Hang Jebat Mausoleum (built 15th century or earlier)
This is the traditional grave of Hang Jebat, a high-ranking Malay warrior during the rule of Sultan Mansor Shah (r. 1456-77). An interesting tale is associated with his life. Legend says that he was appointed to a high position after Hang Tuah, his predecessor and sworn-brother, was wrongfully accused of having an affair with one of the King's maids. But rather than accepting his position, Hang Jebat rose to Hang Tuah's defense and exclaimed "A fair rajah is to be revered, but a cruel rajah is to be despised." These words earned the wrath of the Sultan, who decided that Hang Jebat ought to be executed.
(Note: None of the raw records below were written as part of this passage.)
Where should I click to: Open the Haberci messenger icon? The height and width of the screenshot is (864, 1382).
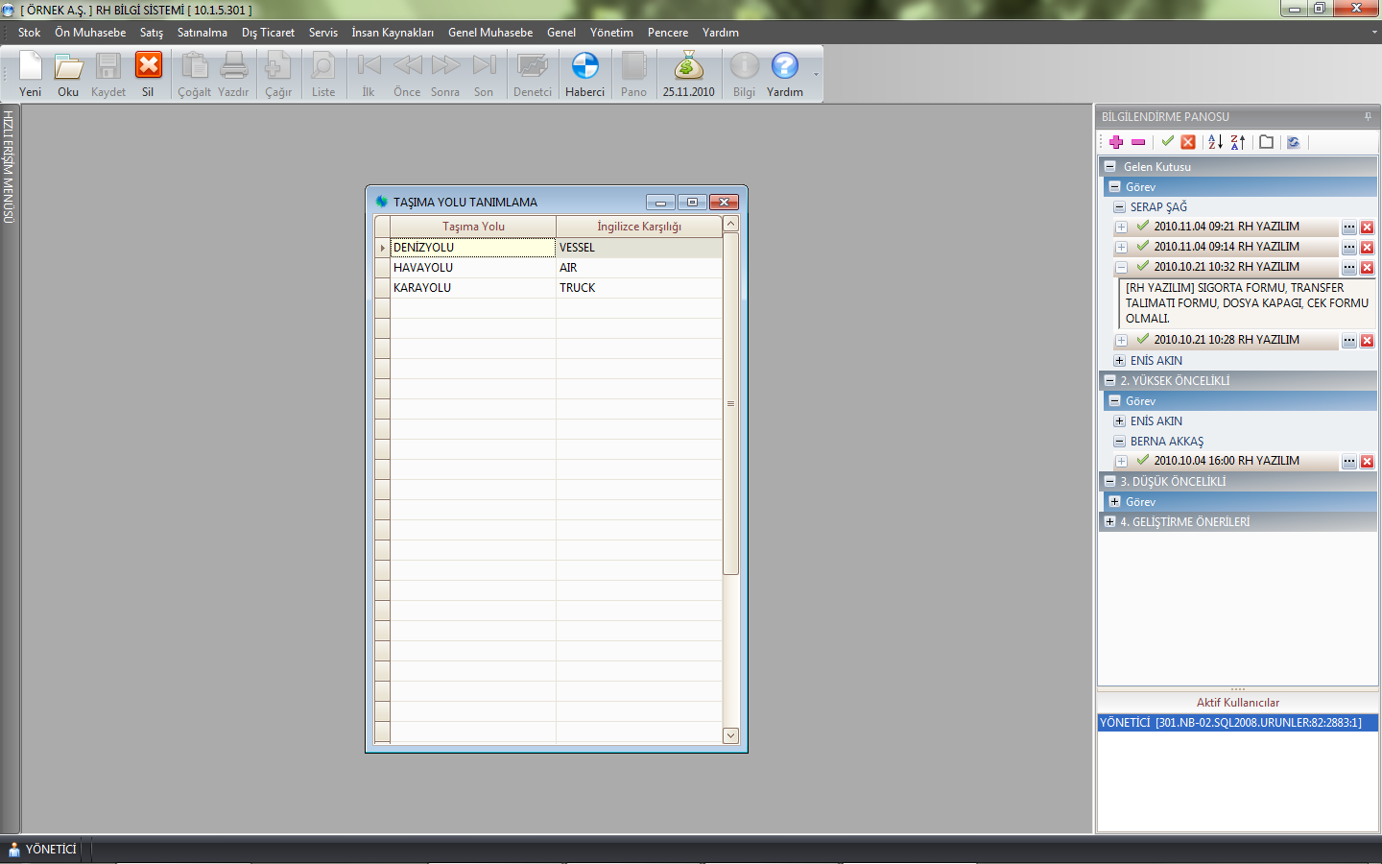584,74
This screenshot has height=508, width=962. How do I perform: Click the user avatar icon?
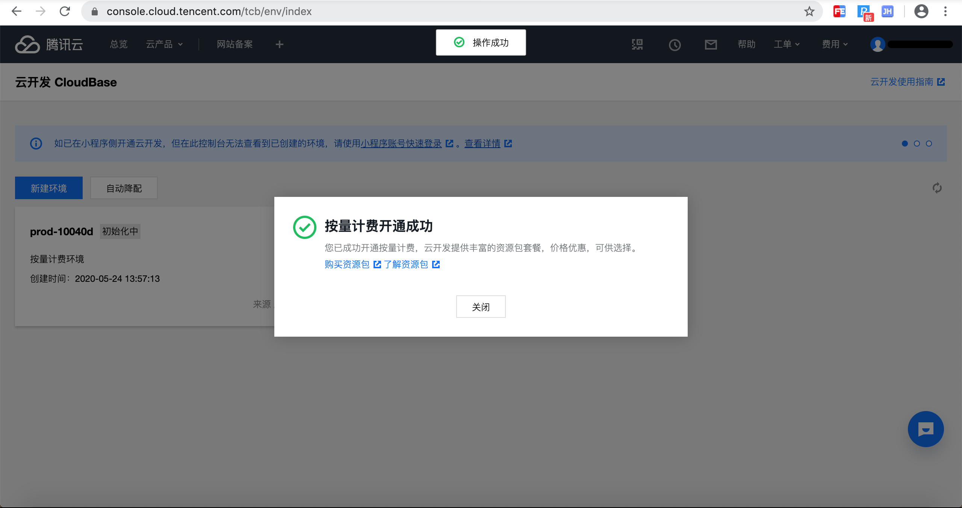[x=877, y=44]
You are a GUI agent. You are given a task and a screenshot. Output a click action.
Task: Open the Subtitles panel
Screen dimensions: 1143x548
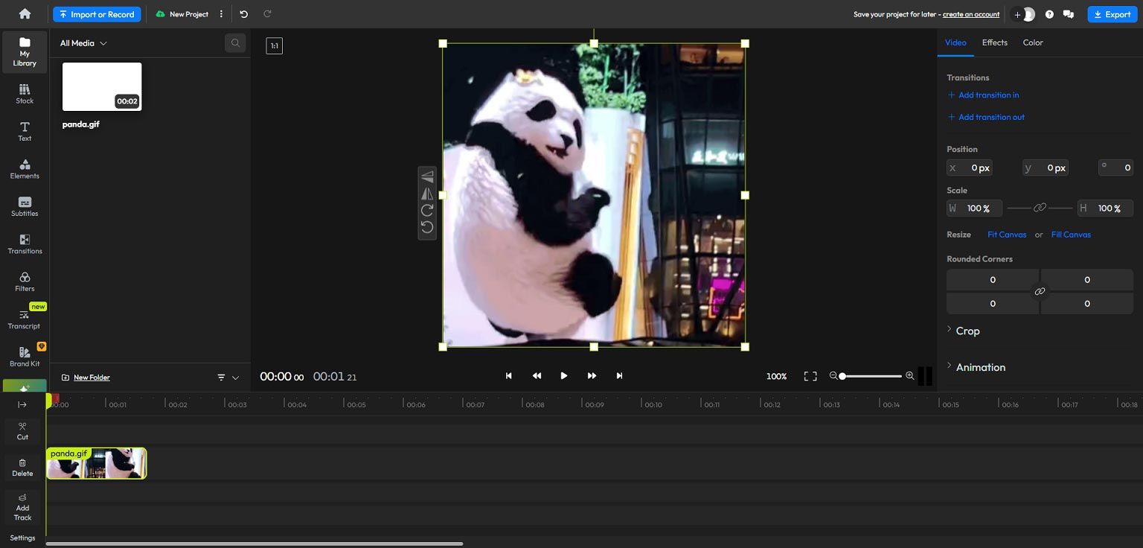(25, 208)
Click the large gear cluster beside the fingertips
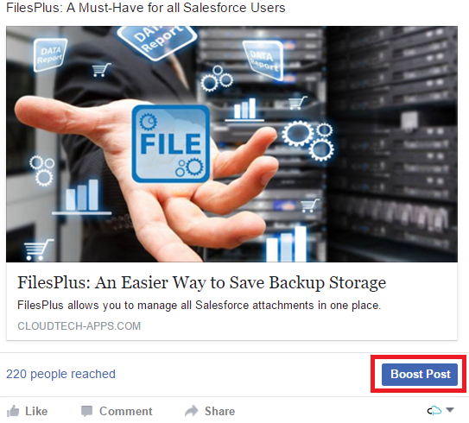 [308, 140]
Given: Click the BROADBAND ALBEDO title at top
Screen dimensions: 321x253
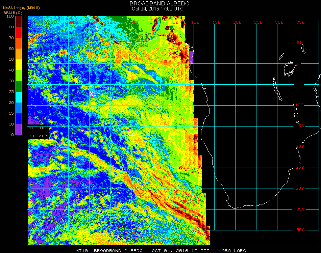Looking at the screenshot, I should point(157,3).
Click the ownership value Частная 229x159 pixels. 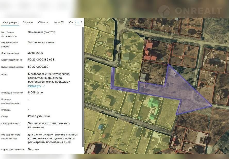coord(34,149)
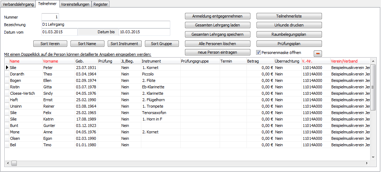Click the Sort Verein button

point(50,44)
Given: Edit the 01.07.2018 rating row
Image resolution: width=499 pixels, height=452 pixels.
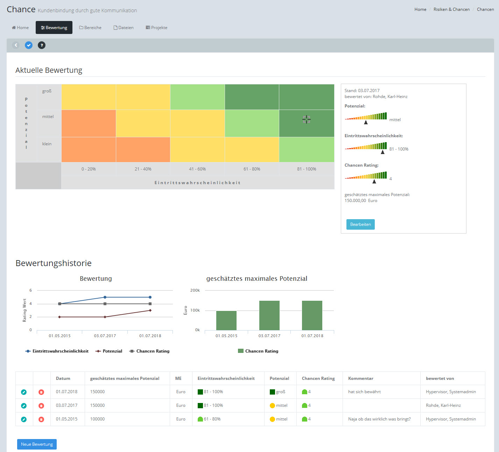Looking at the screenshot, I should click(x=24, y=392).
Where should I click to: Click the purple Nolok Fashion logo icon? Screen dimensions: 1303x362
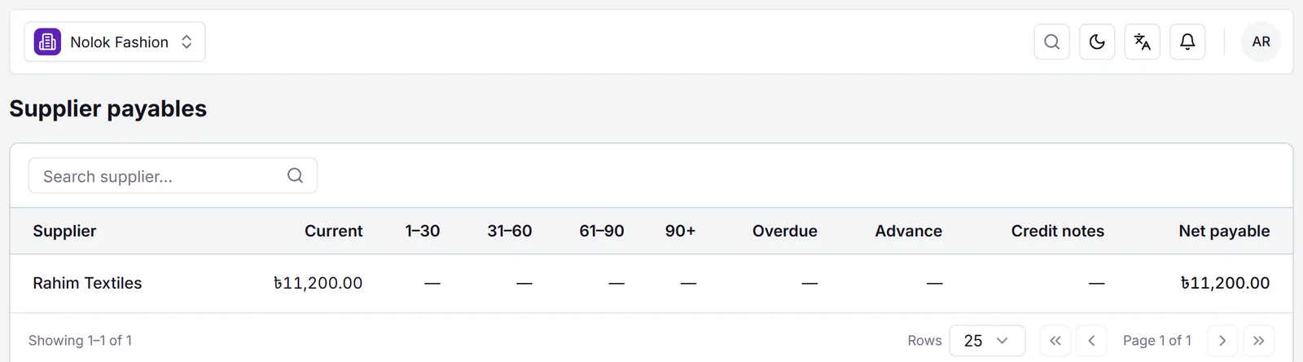[47, 42]
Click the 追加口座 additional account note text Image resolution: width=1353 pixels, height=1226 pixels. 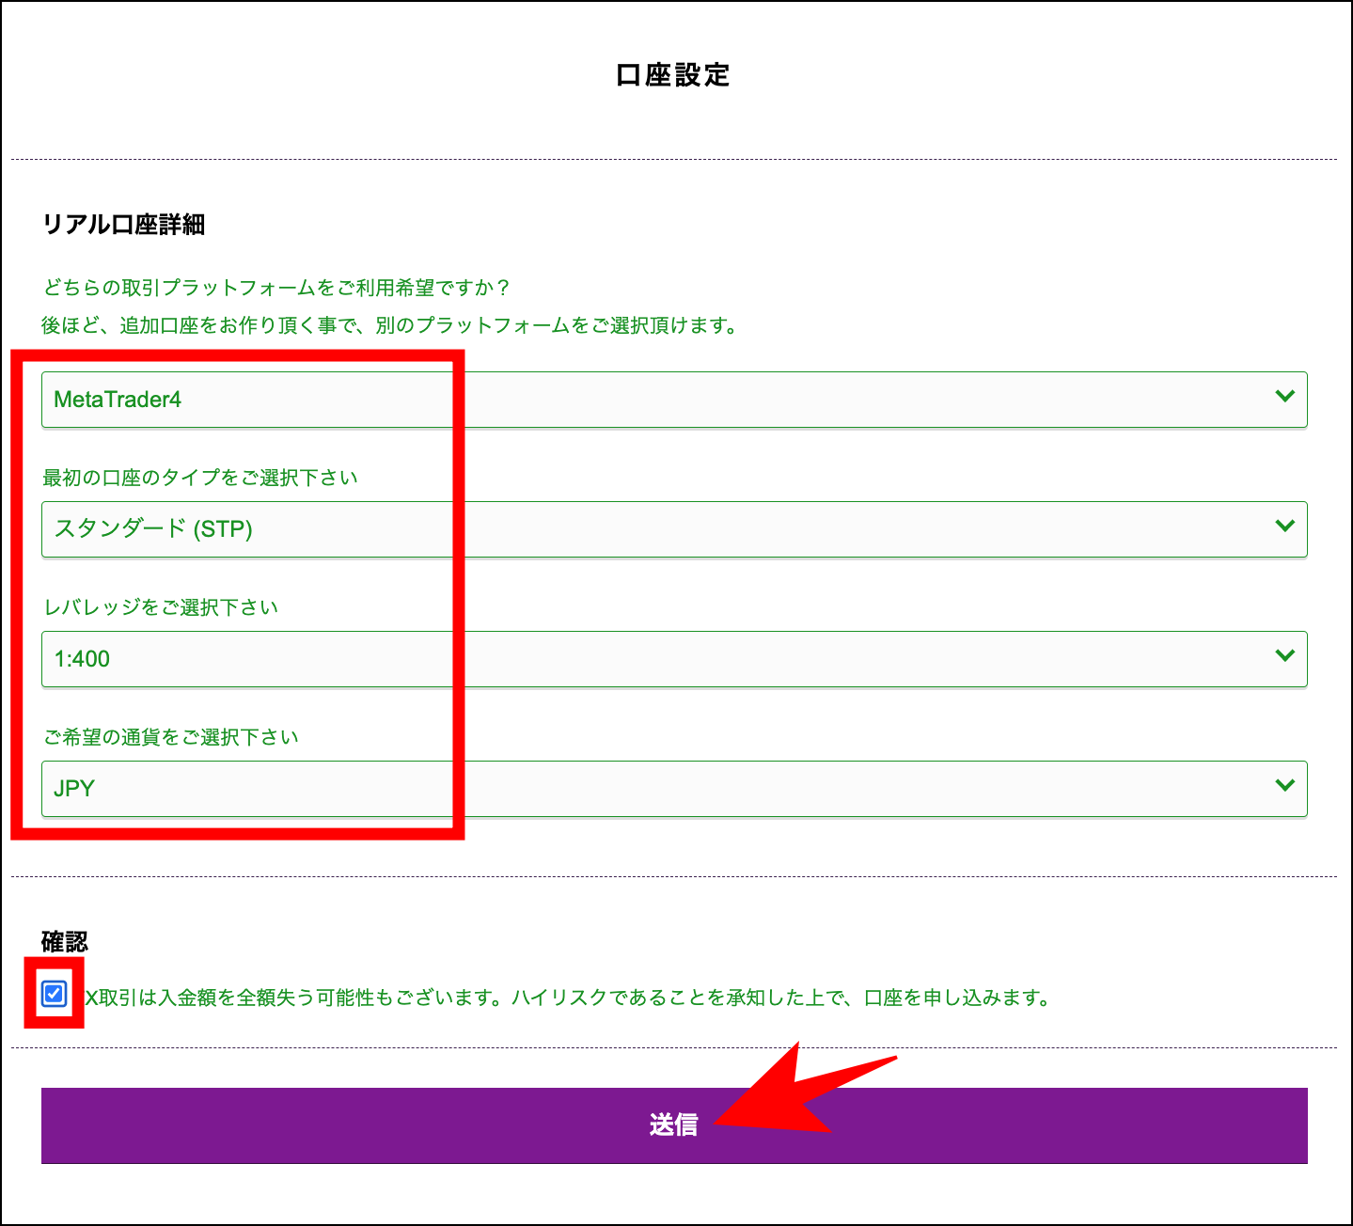[x=390, y=326]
Meanwhile, Hang Tuah's execution was ready to be carried out. His executioner, Bendahara Tun Perak, led him into the jungle where the bloody deed was supposed to be done. However, Bendahara Tun Perak realized the accusations were false and chained Hang Tuah to a tree rather than executing him (why he chained him to a tree is unclear: perhaps he feared Hang Tuah would try to return home?) Since Bendahara Tun Perak needed to return to the Sultan with evidence that the execution went as planned, he soaked Hang Tuah's clothes in goat's blood and presented them to the Sultan.
During this time, Hang Jebat out of spite intentionally became intimate with some of the king's female attendants. The Sultan became even more enraged and remarked to Bendahara Tun Perak that he regretted having Hang Tuah executed since he was such an able warrior (apparently Hang Jebat was nearly invincible). Surprised to hear this, the delighted Bendahara revealed his ruse and told the king that he could summon Hang Tuah right away. Overjoyed, the king ordered Hang Tuah's return and pardoned him.
When Hang Tuah returned to the palace from the jungle he was given instructions to kill Hang Jebat, but he was horrified at the thought of killing his sworn brother. When he met Hang Jebat on the field for the fatal match, Hang Jebat revealed that he had rebelled against the Sultan because of the false accusations against his sworn brother. Nevertheless, Hang Tuah told Hang Jebat that he had to kill him since the Sultan had given a direct order. Hang Jebat understood but asked that he might wreak havoc for 24 hours as retribution against the Sultan for the troublesome situation that had been caused. Hang Tuah agreed and Hang Jebat had his vengeance.
Nevertheless the next day Hang Tuah fulfilled his orders and killed Hang Jebat. According to legend, this is his grave site.
The grave itself is Achinese in style and is of the type normally used to mark the burial places of high ministers or Sultans of the period, so it is possible that Hang Jebat was a real person buried here. The age of the grave is unknown but it clearly predates the 1512 Portuguese occupation.